** Selected text follows **

Originalist Roots of Substantive Due Process
BYU Clark Memorandum, Fall 2009
8 Pages Posted: 3 Jul 2009 Last revised: 9 Jun 2015
Date Written: July 2, 2009
The notion of “substantive” due process originated in Sir Edward Coke’s notion of a “higher-law” constitutionalism that understood natural and customary rights as limits on crown prerogatives and perhaps even parliamentary lawmaking. The American colonies adopted higher-law constitutionalism in their revolutionary struggle, carried it with them through independence and constitutional ratification, and constitutionalized it in the Fifth Amendment Due Process Clause.
Substantive due process of law is made textually consistent with the Fifth Amendment Due Process Clause by the normative definition of “law” inherited from the classical natural law tradition, which maintained that an unjust law was not really a law. Deprivations of life, liberty, or property effected on the authority of unjust legislative acts did not comply with the law of the land or the due process of law, because regardless of the process such acts afforded, the deprivations they imposed were not accomplished by a true “law.” The classical understanding of law and the substantive understanding of the due process of law that it underwrote are evident in legal dictionaries and in judicial decisions and arguments of counsel during the years immediately before and after ratification of the Bill of Rights in 1791. On balance, these authorities show that one widely held public understanding of the Fifth Amendment Due Process Clause in the late eighteenth century included judicial protection of unenumerated substantive rights against congressional encroachment.

** End of Selected text **

* [Questions on the material]:
**a)** Answer these from the abstract on substantive due process:
(i) In whose notion of a "higher-law" constitutionalism did substantive due process originate?
(ii) What date is given as the date the abstract was written?
(iii) In what year was the Bill of Rights ratified?
**b)** Rewrite the abstract on substantive due process between "Originalist Roots of" and "Due Process Clause.", inclusive, renaming "crown prerogatives" as "royal prerogatives".

** Given information follows **

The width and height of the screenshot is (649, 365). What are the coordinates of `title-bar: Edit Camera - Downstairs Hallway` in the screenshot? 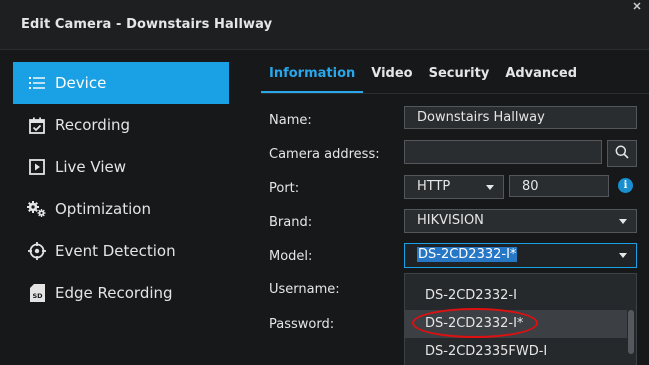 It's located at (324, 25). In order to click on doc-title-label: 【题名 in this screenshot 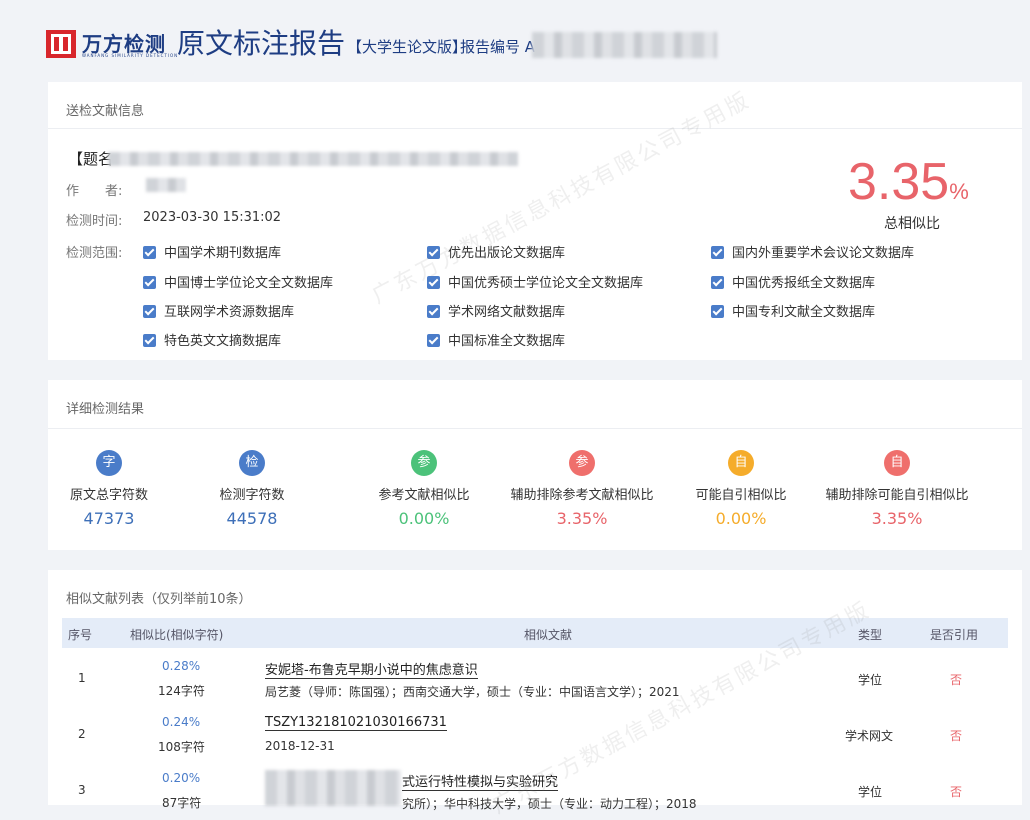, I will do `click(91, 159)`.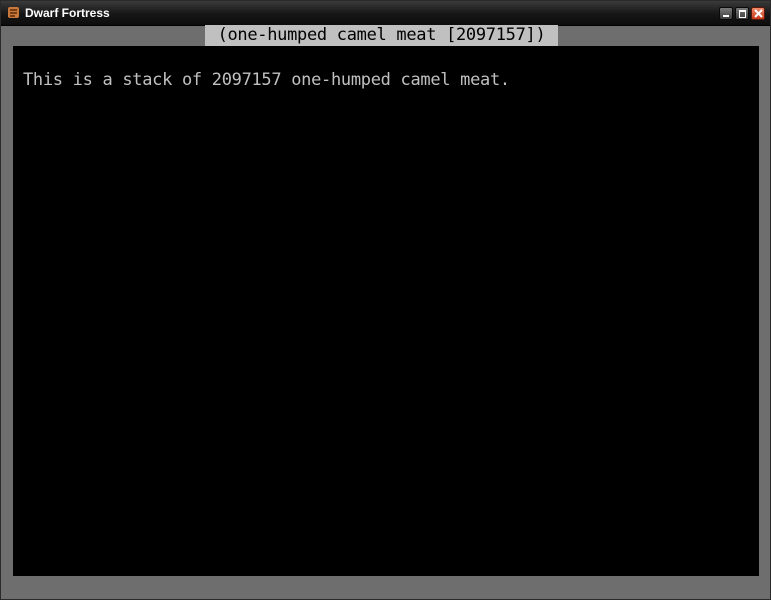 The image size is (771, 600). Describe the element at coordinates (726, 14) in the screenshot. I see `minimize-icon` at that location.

** End of Given information **

* [Responses per task]:
**a)**
(i) Sir Edward Coke's
(ii) July 2, 2009
(iii) 1791

**b)**
Originalist Roots of Substantive Due Process
BYU Clark Memorandum, Fall 2009
8 Pages Posted: 3 Jul 2009 Last revised: 9 Jun 2015
Date Written: July 2, 2009
The notion of “substantive” due process originated in Sir Edward Coke’s notion of a “higher-law” constitutionalism that understood natural and customary rights as limits on royal prerogatives and perhaps even parliamentary lawmaking. The American colonies adopted higher-law constitutionalism in their revolutionary struggle, carried it with them through independence and constitutional ratification, and constitutionalized it in the Fifth Amendment Due Process Clause.